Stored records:
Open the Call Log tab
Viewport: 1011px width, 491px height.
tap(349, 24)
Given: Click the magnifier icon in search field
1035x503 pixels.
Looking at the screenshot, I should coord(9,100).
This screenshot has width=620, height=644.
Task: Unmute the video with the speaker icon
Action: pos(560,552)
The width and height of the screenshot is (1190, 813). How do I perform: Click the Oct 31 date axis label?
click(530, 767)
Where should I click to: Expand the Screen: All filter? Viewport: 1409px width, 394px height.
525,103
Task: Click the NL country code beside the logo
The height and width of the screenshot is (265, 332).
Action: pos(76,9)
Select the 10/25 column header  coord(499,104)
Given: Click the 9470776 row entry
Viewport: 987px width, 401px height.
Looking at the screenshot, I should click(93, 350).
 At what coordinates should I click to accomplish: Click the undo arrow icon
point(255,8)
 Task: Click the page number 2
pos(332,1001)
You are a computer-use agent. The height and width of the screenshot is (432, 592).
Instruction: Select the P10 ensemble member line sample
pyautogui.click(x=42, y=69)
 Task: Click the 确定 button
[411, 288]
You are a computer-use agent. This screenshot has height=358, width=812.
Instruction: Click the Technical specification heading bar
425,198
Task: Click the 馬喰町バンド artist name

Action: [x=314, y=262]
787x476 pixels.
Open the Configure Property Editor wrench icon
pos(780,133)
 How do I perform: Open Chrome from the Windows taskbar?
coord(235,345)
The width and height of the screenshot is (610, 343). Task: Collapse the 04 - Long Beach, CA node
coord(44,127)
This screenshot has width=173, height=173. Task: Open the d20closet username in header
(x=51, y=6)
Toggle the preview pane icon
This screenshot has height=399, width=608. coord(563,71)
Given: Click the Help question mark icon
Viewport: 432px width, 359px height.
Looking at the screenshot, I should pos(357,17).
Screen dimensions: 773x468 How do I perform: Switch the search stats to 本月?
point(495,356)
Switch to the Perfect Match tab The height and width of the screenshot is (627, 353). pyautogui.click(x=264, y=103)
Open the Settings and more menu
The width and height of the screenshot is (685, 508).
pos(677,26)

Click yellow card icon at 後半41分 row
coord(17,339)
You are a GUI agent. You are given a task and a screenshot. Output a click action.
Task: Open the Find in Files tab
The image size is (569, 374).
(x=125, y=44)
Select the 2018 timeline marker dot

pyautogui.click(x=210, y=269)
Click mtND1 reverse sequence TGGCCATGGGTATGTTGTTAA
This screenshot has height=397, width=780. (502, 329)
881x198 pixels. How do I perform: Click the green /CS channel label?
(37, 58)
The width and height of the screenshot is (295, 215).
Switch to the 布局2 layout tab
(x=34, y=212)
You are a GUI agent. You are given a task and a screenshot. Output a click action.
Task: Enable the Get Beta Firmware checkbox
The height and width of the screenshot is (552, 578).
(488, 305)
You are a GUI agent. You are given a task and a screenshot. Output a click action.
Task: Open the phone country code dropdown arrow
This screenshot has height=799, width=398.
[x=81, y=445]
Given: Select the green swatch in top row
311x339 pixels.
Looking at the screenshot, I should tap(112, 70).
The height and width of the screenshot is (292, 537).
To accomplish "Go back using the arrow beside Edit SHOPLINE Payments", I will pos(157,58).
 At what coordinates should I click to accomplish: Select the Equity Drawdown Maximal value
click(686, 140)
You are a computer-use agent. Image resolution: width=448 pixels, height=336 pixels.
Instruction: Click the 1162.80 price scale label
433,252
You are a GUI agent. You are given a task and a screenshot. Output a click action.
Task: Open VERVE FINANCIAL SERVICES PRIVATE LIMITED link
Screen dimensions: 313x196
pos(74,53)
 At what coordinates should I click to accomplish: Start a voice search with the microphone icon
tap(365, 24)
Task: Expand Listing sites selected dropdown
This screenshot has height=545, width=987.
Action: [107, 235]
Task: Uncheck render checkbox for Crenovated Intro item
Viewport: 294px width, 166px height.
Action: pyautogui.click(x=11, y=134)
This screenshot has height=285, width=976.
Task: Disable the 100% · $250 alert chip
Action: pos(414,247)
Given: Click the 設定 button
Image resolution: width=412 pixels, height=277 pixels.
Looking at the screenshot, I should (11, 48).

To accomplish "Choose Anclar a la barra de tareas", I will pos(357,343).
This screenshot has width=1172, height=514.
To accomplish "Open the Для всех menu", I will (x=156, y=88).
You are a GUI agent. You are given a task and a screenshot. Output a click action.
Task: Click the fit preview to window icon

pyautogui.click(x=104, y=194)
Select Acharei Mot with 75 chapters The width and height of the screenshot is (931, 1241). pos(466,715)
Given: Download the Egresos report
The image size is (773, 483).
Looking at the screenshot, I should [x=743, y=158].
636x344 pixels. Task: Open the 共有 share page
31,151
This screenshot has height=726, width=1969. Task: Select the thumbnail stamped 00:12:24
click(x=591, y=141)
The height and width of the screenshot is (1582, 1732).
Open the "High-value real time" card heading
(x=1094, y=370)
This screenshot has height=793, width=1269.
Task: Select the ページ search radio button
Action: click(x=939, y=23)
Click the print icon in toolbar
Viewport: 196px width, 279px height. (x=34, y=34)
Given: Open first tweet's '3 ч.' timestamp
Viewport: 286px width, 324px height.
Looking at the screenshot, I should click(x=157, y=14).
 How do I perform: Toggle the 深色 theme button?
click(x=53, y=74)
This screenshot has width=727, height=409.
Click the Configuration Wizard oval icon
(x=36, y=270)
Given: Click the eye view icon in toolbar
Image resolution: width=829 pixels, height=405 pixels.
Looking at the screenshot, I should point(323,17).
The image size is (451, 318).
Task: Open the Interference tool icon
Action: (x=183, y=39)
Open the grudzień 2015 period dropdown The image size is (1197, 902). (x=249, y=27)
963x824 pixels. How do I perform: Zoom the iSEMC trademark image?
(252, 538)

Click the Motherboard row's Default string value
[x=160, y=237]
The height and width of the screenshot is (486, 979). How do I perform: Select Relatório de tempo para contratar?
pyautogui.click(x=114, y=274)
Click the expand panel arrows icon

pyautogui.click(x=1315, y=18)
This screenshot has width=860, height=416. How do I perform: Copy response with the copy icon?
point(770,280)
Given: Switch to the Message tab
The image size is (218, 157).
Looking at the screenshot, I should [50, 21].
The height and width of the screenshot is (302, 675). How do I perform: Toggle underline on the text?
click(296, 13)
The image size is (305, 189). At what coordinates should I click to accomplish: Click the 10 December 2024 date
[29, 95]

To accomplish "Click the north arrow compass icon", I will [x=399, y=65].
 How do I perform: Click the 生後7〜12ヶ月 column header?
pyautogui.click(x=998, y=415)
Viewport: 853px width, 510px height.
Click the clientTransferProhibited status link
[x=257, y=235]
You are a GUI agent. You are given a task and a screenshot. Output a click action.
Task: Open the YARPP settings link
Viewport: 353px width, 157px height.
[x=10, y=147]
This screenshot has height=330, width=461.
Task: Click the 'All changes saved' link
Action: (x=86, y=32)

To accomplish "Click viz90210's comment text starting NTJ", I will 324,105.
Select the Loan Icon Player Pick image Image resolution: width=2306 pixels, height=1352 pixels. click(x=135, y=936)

### WORK INSTRUCTIONS
The records are to be duplicated in full, with every word kept exactly.

### SOLVED PROBLEM
Open the Call Log tab
Viewport: 1011px width, 491px height.
tap(349, 24)
Given: Click the magnifier icon in search field
1035x503 pixels.
Looking at the screenshot, I should coord(9,100).
This screenshot has width=620, height=644.
Task: Unmute the video with the speaker icon
Action: pos(560,552)
The width and height of the screenshot is (1190, 813). How do I perform: Click the Oct 31 date axis label?
click(530, 767)
Where should I click to: Expand the Screen: All filter? Viewport: 1409px width, 394px height.
525,103
Task: Click the NL country code beside the logo
The height and width of the screenshot is (265, 332).
Action: pos(76,9)
Select the 10/25 column header  coord(499,104)
Given: Click the 9470776 row entry
Viewport: 987px width, 401px height.
Looking at the screenshot, I should click(93, 350).
 At what coordinates should I click to accomplish: Click the undo arrow icon
point(255,8)
 Task: Click the page number 2
pos(332,1001)
You are a computer-use agent. The height and width of the screenshot is (432, 592).
Instruction: Select the P10 ensemble member line sample
pyautogui.click(x=42, y=69)
 Task: Click the 确定 button
[411, 288]
You are a computer-use agent. This screenshot has height=358, width=812.
Instruction: Click the Technical specification heading bar
425,198
Task: Click the 馬喰町バンド artist name

Action: [x=314, y=262]
787x476 pixels.
Open the Configure Property Editor wrench icon
pos(780,133)
 How do I perform: Open Chrome from the Windows taskbar?
coord(235,345)
The width and height of the screenshot is (610, 343). Task: Collapse the 04 - Long Beach, CA node
coord(44,127)
This screenshot has width=173, height=173. Task: Open the d20closet username in header
(x=51, y=6)
Toggle the preview pane icon
This screenshot has height=399, width=608. coord(563,71)
Given: Click the Help question mark icon
Viewport: 432px width, 359px height.
Looking at the screenshot, I should pos(357,17).
Screen dimensions: 773x468 How do I perform: Switch the search stats to 本月?
point(495,356)
Switch to the Perfect Match tab The height and width of the screenshot is (627, 353). pyautogui.click(x=264, y=103)
Open the Settings and more menu
The width and height of the screenshot is (685, 508).
pos(677,26)

Click yellow card icon at 後半41分 row
coord(17,339)
You are a GUI agent. You are given a task and a screenshot. Output a click action.
Task: Open the Find in Files tab
The image size is (569, 374).
(x=125, y=44)
Select the 2018 timeline marker dot

pyautogui.click(x=210, y=269)
Click mtND1 reverse sequence TGGCCATGGGTATGTTGTTAA
This screenshot has height=397, width=780. (502, 329)
881x198 pixels. How do I perform: Click the green /CS channel label?
(37, 58)
The width and height of the screenshot is (295, 215).
Switch to the 布局2 layout tab
(x=34, y=212)
You are a GUI agent. You are given a task and a screenshot. Output a click action.
Task: Enable the Get Beta Firmware checkbox
The height and width of the screenshot is (552, 578).
(488, 305)
You are a GUI agent. You are given a task and a screenshot. Output a click action.
Task: Open the phone country code dropdown arrow
This screenshot has height=799, width=398.
[x=81, y=445]
Given: Select the green swatch in top row
311x339 pixels.
Looking at the screenshot, I should tap(112, 70).
The height and width of the screenshot is (292, 537).
To accomplish "Go back using the arrow beside Edit SHOPLINE Payments", I will pos(157,58).
 At what coordinates should I click to accomplish: Select the Equity Drawdown Maximal value
click(686, 140)
You are a computer-use agent. Image resolution: width=448 pixels, height=336 pixels.
Instruction: Click the 1162.80 price scale label
433,252
You are a GUI agent. You are given a task and a screenshot. Output a click action.
Task: Open VERVE FINANCIAL SERVICES PRIVATE LIMITED link
Screen dimensions: 313x196
pos(74,53)
 At what coordinates should I click to accomplish: Start a voice search with the microphone icon
tap(365, 24)
Task: Expand Listing sites selected dropdown
This screenshot has height=545, width=987.
Action: [107, 235]
Task: Uncheck render checkbox for Crenovated Intro item
Viewport: 294px width, 166px height.
Action: pyautogui.click(x=11, y=134)
This screenshot has height=285, width=976.
Task: Disable the 100% · $250 alert chip
Action: pos(414,247)
Given: Click the 設定 button
Image resolution: width=412 pixels, height=277 pixels.
Looking at the screenshot, I should (11, 48).

To accomplish "Choose Anclar a la barra de tareas", I will pos(357,343).
This screenshot has width=1172, height=514.
To accomplish "Open the Для всех menu", I will (x=156, y=88).
You are a GUI agent. You are given a task and a screenshot. Output a click action.
Task: Click the fit preview to window icon

pyautogui.click(x=104, y=194)
Select Acharei Mot with 75 chapters The width and height of the screenshot is (931, 1241). pos(466,715)
Given: Download the Egresos report
The image size is (773, 483).
Looking at the screenshot, I should [x=743, y=158].
636x344 pixels. Task: Open the 共有 share page
31,151
This screenshot has height=726, width=1969. Task: Select the thumbnail stamped 00:12:24
click(x=591, y=141)
The height and width of the screenshot is (1582, 1732).
Open the "High-value real time" card heading
(x=1094, y=370)
This screenshot has height=793, width=1269.
Task: Select the ページ search radio button
Action: click(x=939, y=23)
Click the print icon in toolbar
Viewport: 196px width, 279px height. (x=34, y=34)
Given: Open first tweet's '3 ч.' timestamp
Viewport: 286px width, 324px height.
Looking at the screenshot, I should click(x=157, y=14).
 How do I perform: Toggle the 深色 theme button?
click(x=53, y=74)
This screenshot has width=727, height=409.
Click the Configuration Wizard oval icon
(x=36, y=270)
Given: Click the eye view icon in toolbar
Image resolution: width=829 pixels, height=405 pixels.
Looking at the screenshot, I should point(323,17).
The image size is (451, 318).
Task: Open the Interference tool icon
Action: (x=183, y=39)
Open the grudzień 2015 period dropdown The image size is (1197, 902). (x=249, y=27)
963x824 pixels. How do I perform: Zoom the iSEMC trademark image?
(252, 538)

Click the Motherboard row's Default string value
[x=160, y=237]
The height and width of the screenshot is (486, 979). How do I perform: Select Relatório de tempo para contratar?
pyautogui.click(x=114, y=274)
Click the expand panel arrows icon

pyautogui.click(x=1315, y=18)
This screenshot has width=860, height=416. How do I perform: Copy response with the copy icon?
point(770,280)
Given: Switch to the Message tab
The image size is (218, 157).
Looking at the screenshot, I should [50, 21].
The height and width of the screenshot is (302, 675). How do I perform: Toggle underline on the text?
click(296, 13)
The image size is (305, 189). At what coordinates should I click to accomplish: Click the 10 December 2024 date
[29, 95]

To accomplish "Click the north arrow compass icon", I will [x=399, y=65].
 How do I perform: Click the 生後7〜12ヶ月 column header?
pyautogui.click(x=998, y=415)
Viewport: 853px width, 510px height.
Click the clientTransferProhibited status link
[x=257, y=235]
You are a GUI agent. You are given a task and a screenshot. Output a click action.
Task: Open the YARPP settings link
Viewport: 353px width, 157px height.
[x=10, y=147]
This screenshot has height=330, width=461.
Task: Click the 'All changes saved' link
Action: (x=86, y=32)

To accomplish "Click viz90210's comment text starting NTJ", I will 324,105.
Select the Loan Icon Player Pick image Image resolution: width=2306 pixels, height=1352 pixels. click(x=135, y=936)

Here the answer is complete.